The front we decided to put up for lunch eating was pretty simple – Saladsville baby. We went around and around trying to find a good salad that we thought was healthy, and in the end we realized that if you let a restaurant make their own salad, they always tend to find a way to make it unhealthy, or at least not as healthy as you would probably like. Some put half a sack of croutons on top, some put sugar-roasted nuts on there, others put some form of deep-fried meat in the mix, and despite the fact that I fit the words sack, nuts and meat into a simple sentence, those vague references to the human body do not a healthy salad make (as Yoda would say).
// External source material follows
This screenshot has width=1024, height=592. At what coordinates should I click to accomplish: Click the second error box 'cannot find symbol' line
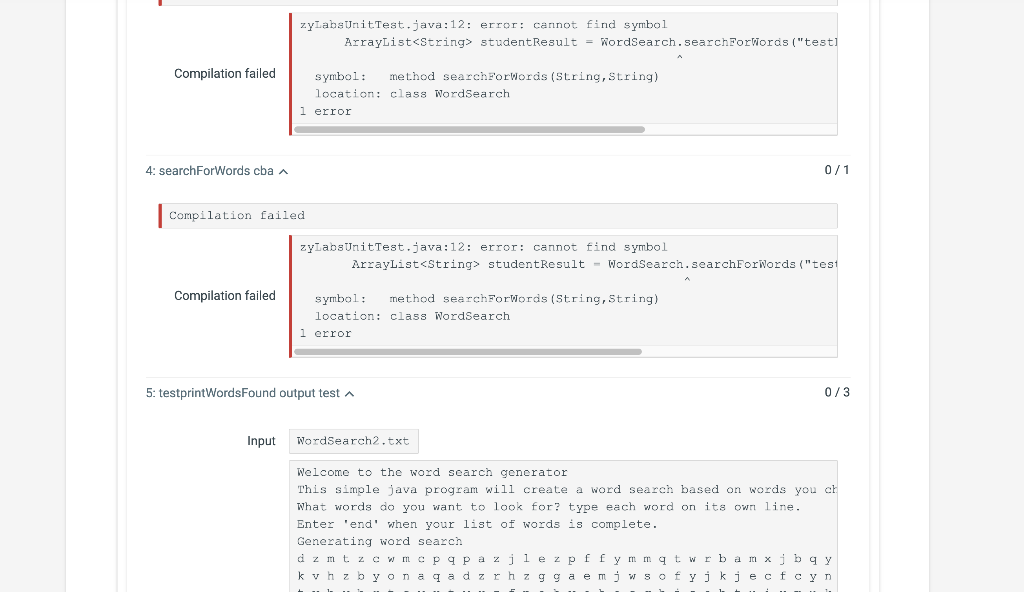484,247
Eventually, we ended up finding the cheapest salad bar (which is technically a buffet, so I kept my promise) and parking our lard-asses there every day. So now, I’m belly up at a salad bar with all these things in front of me, how do I build my masterpiece? It’s pretty simple, however, probably not all that fun.
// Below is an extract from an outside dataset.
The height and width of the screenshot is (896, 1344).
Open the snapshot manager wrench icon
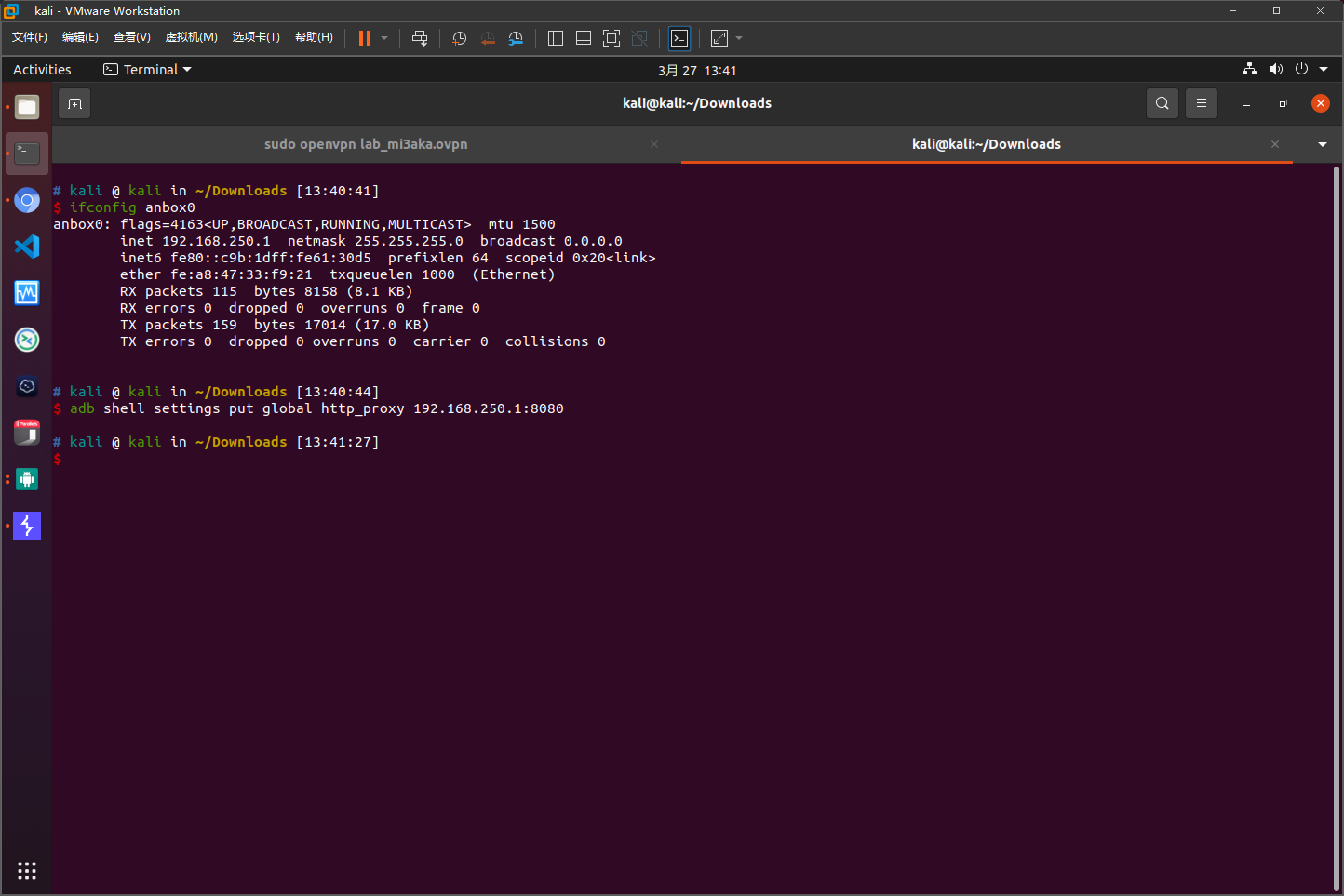[516, 38]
A salad can be broken down to four parts (at least I’m saying that it can be broken down that way, there’s nothing official…yet…). The first part is the base layer. This is the key location for adding vitamins and basically consists of the leafy green shit. You often see three or four types of leafy green shit on a salad bar and they can be sorted by increasing healthiness – iceberg lettuce, romaine lettuce, leafy greens (mixed greens) and spinach. Luckily, even the least healthy thing on here (iceberg lettuce) isn’t unhealthy; it’s more ‘nothing’ than anything. It’s got fiber, but no vitamins to speak of. Romaine lettuce has quite a bit of vitamin A, leafy greens add some additional vitamins, but nature really brings it home when it comes to spinach. Scientifically speaking, spinach is barely even related to lettuce, other than the fact that it’s a veggie and doesn’t resemble chocolate in any way. Spinach is packed with vitamins (particularly vitamins A and C, with a smatterin of many others). I usually do about half and half spinach and romaine. Spinach isn’t really crunchy, so the romaine adds some ‘freshness’ to the mix.

The next layer is the base-layer additions; this is usually represented by the following 5 feet of the salad bar and contains all the stuff that can potentially add flavor to the salad before ruining its health by the third layer. Generally, I try to avoid carby or starchy items, such as beans and corn and load up on other veggies that I don’t hate. Items like celery, cucumbers, green beans, onions, tomatoes, and broccoli (which I personally never eat, I hate that shit) can be used in any amount and are either health-neutral or actually healthy. Remember, compared to how I used to eat, ‘health-neutral’ is considerably better than what I like to refer to as ‘the good ol days’.

The key to the second layer is ‘fresh’. Fresh stuff is always better for you than pickled stuff. I love jalapenos, pickles, cheese and cottage cheese, but they’ve been tainted by processing, which means added sodium (pickles, jalapenos), fat (cottage cheese and other cheeses), calories and carbs (all of the above), which is why they taste so good. Those other items aren’t necessarily bad, but should probably be used in realistic amounts. Another interesting thing, every time you see crab meat on a buffet, it’s not crab. Yet another interesting note, I love pepperoni, but that shit is Badsville for you.

This area often has some various meats (if you’re rolling on the good salad bars, the ghetto ones I frequent don’t give you shit for meat). Any meat that is breaded should be obviously ignored and chicken should probably be used above other meats. All meats are high in sodium, cholesterol and fat, but chicken is kind of the lesser of the evils. If the meat is there, I can’t resist it, but you really shouldn’t put more than a few chunks on the salad.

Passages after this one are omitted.